Messages of Hope and Healing
Posted on June 5, 2024 by Marketing and Communications
MANY PATIENTS AND VISITORS at USA Health hospitals hear Chaplain Kim Crawford Meeks’ messages of hope and healing before they ever meet her. Most days, she makes her way to the communications office at Children’s & Women’s Hospital, greets the staff and then heads to a small room off the lobby.
There, she dials into the intercom system, introduces herself and invites those who can hear her to pause for a moment — a meaningful moment.
“It’s OK to not be OK,” she says on a recent morning, her warm voice echoing softly down hallways. “Healing is a journey, not a destination. Grant yourself permission to not have it all together. Remember, healing takes time, and progress isn’t always linear. May we move forward in hope together.”
For USA Health employees who aren’t able to hear the messages, Crawford Meeks also sends her meaningful moments via email. At least once a month, she and her colleagues pen longer messages through the health system’s newsletter, and they fan out every day across hospitals and medical practices offering scheduled and unscheduled opportunities to comfort those who need it.
“As chaplains, we meet people where they are,” she says. “We step into the journey with those in our care, regardless of where on the journey they may be.”
The Spiritual Health and Counseling Department was formally established at USA Health in early 2022, when Crawford Meeks was hired, to offer spiritual and emotional support to patients, their caregivers and employees. Today, the department includes four board-certified chaplains and a counselor.
The group is part of a growing number of chaplains working in hospitals and academic health systems in the United States. A survey by the American Hospital Association in 2015 found that some 70% of 4,862 hospitals surveyed offered pastoral care services, which was up from 53% in 2002.
Chaplains have been caring for the spiritual needs of patients (and healthcare workers) since at least the 1920s. Research and anecdotal evidence shows that providing the services of a chaplain in a hospital setting often improves a patient’s satisfaction with care, and even increases how a patient perceives their quality of life, which can lead to improved mental and physical outcomes.
Physicians, nurses and other hospital staff often call on members of the spiritual care department to help in times of crisis.
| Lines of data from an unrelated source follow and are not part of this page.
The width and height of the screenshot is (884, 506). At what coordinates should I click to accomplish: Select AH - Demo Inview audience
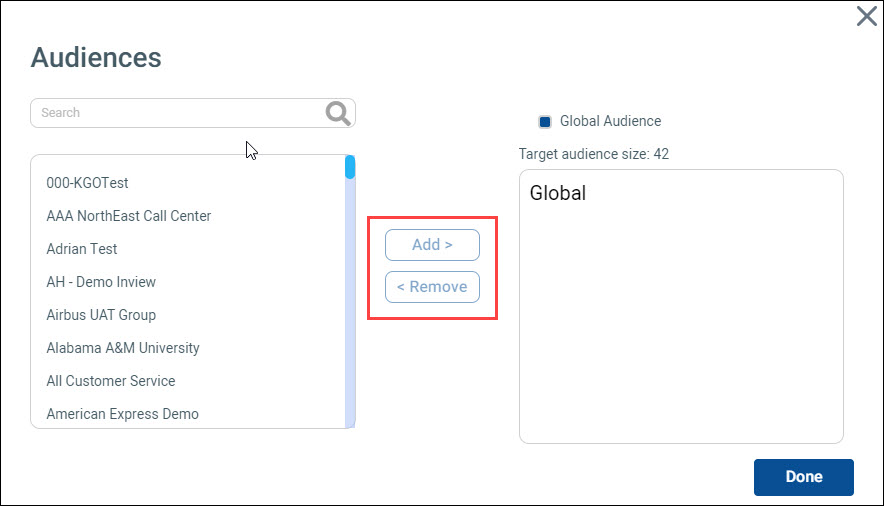tap(101, 282)
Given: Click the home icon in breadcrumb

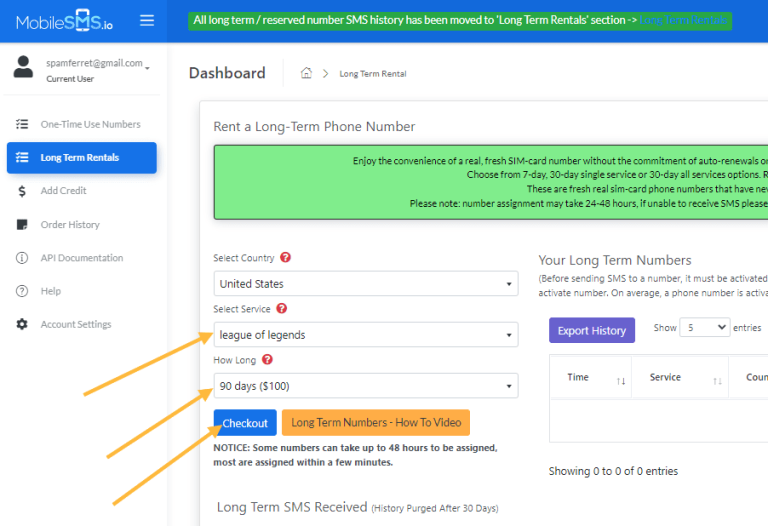Looking at the screenshot, I should [x=306, y=73].
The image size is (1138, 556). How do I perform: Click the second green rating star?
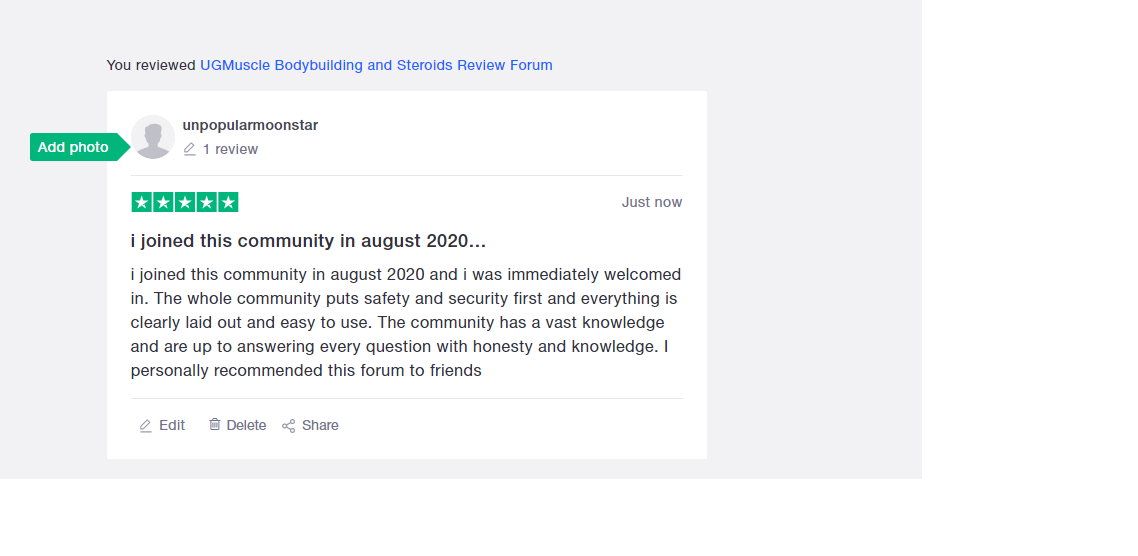pyautogui.click(x=163, y=202)
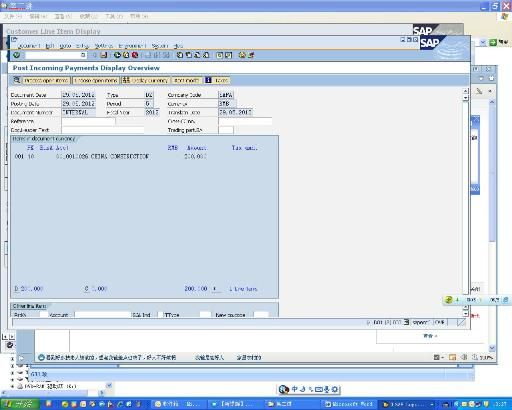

On any given day, the chaplains at USA Health experience the full spectrum of life and death. In hospitals, families celebrate when a child is born, they gather to grieve those in their final hours, and they seek hope and healing for the sick and injured who are fighting to regain their health.
Outside the hospitals, Crawford Meeks speaks at dozens of events, including an annual memorial service held at Moulton Tower and Alumni Plaza to recognize members of the USA community who have passed. Another, every other year, honors the lives of donors to the USA Anatomical Gifts Program. That program plays an integral role in the education of medical students, residents and physicians.
Throughout the year, Crawford Meeks visits healthcare workers and support staff face-to- face in their units to perform a blessing of the hands. With her eyes closed, she extends her own hands and says:
“Blessed be your hands that offer love, joy, peace, patience, kindness, goodness, faithfulness, gentleness and self-control. Blessed be your hands that offer hope to the hurting. Blessed be your hands that offer security to those who are afraid. Blessed be your hands that offer healing to the sick. Blessed be your hands that they may receive love in abundance of what you ask or imagine. Blessed be your loving hands.”
The setting varies, but the words and support are a constant.